Natural Gas futures fell in early trading Friday as the latest projections showed lower cooling demand predictions. At 8:45 a.m. ET, the August Nymex contract was down 1.2 cents to $3.649/MMBtu. According to NatGasWeather, both the American and European weather models cut cooling demand from the forecast overnight. Overall, the pattern “remains hot enough to be bullish” from next Tuesday through July 15, although it is “not quite as remarkable in recent data as several Bcf in demand were shed for next week.”
The Natural Gas markets are expected to be volatile again on Friday as traders take positions ahead of the Fourth of July vacation, according to NatGasWeather. Meanwhile, the Energy Information Administration (EIA) revealed that the week ending June 25 saw a significantly larger-than-expected 76 Bcf infusion into US Natural Gas reserves. In addition, the EIA total was 3 Bcf higher than last year’s build for the same period, which was somewhat outside the range of predictions in critical surveys.

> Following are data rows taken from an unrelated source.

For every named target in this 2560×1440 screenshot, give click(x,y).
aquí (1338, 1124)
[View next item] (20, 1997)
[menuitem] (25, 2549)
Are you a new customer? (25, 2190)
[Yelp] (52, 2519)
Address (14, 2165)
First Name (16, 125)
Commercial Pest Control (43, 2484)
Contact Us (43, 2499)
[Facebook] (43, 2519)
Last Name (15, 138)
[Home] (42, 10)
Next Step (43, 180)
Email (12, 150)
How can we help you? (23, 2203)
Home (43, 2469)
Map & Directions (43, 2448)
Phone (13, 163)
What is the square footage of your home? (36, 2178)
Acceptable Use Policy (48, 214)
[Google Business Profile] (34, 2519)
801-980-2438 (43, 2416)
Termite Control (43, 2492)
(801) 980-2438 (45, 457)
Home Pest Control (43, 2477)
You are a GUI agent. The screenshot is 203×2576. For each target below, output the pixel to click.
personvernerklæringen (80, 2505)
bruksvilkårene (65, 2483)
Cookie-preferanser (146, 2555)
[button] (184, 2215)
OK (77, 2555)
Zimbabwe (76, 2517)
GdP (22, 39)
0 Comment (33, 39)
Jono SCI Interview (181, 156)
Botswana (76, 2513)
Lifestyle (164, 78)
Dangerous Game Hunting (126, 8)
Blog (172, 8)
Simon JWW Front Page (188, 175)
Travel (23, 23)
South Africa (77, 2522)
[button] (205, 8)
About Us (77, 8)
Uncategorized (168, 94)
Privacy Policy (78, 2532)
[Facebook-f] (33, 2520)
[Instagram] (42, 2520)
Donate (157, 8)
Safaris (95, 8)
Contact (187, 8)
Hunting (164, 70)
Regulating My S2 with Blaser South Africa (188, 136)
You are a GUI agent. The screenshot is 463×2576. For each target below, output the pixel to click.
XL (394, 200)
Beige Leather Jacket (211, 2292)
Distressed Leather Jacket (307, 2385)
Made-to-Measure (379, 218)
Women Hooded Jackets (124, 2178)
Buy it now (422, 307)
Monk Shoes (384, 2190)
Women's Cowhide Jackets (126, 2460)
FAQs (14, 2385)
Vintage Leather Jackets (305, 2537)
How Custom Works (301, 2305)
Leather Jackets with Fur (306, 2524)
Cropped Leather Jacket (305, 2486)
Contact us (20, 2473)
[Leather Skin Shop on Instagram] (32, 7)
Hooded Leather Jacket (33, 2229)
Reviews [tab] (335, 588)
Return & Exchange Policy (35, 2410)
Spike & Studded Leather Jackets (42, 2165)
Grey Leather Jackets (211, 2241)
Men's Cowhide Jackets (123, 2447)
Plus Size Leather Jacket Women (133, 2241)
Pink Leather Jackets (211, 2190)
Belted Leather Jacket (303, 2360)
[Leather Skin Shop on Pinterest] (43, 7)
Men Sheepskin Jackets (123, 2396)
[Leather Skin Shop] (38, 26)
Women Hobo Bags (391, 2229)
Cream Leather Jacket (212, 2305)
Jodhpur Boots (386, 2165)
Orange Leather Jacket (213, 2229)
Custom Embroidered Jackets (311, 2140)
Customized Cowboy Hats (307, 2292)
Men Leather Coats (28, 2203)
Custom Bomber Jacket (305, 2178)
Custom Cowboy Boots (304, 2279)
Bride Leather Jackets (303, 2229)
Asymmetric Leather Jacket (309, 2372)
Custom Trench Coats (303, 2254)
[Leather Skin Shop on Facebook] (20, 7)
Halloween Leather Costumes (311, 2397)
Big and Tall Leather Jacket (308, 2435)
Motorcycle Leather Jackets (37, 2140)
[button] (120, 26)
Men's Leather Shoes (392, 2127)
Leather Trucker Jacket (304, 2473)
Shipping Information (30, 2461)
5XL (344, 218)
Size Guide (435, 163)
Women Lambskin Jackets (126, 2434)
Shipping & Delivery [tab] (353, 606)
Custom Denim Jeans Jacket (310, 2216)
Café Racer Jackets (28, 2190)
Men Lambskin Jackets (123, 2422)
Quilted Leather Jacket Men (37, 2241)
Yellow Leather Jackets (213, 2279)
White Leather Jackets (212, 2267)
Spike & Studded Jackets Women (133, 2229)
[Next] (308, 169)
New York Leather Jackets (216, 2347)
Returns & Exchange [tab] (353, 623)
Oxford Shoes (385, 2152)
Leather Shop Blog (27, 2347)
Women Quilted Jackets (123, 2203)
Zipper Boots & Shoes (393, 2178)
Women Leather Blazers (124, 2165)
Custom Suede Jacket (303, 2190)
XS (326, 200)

The average over the previous five years was 65 Bcf. According to the EIA, total working gas in storage increased to 2,558 Bcf last week, down 510 Bcf from a year earlier and 143 Bcf from the five-year average. A roughly 2 Bcf/d disruption in supply streaming out of the Northeast due to difficulties at a MarkWest plant, according to TPH analysts, is another major driver for Natural Gas prices this week, in addition to power generation. At 8:45 a.m. ET, August crude oil futures were down 10 cents to $75.13/bbl.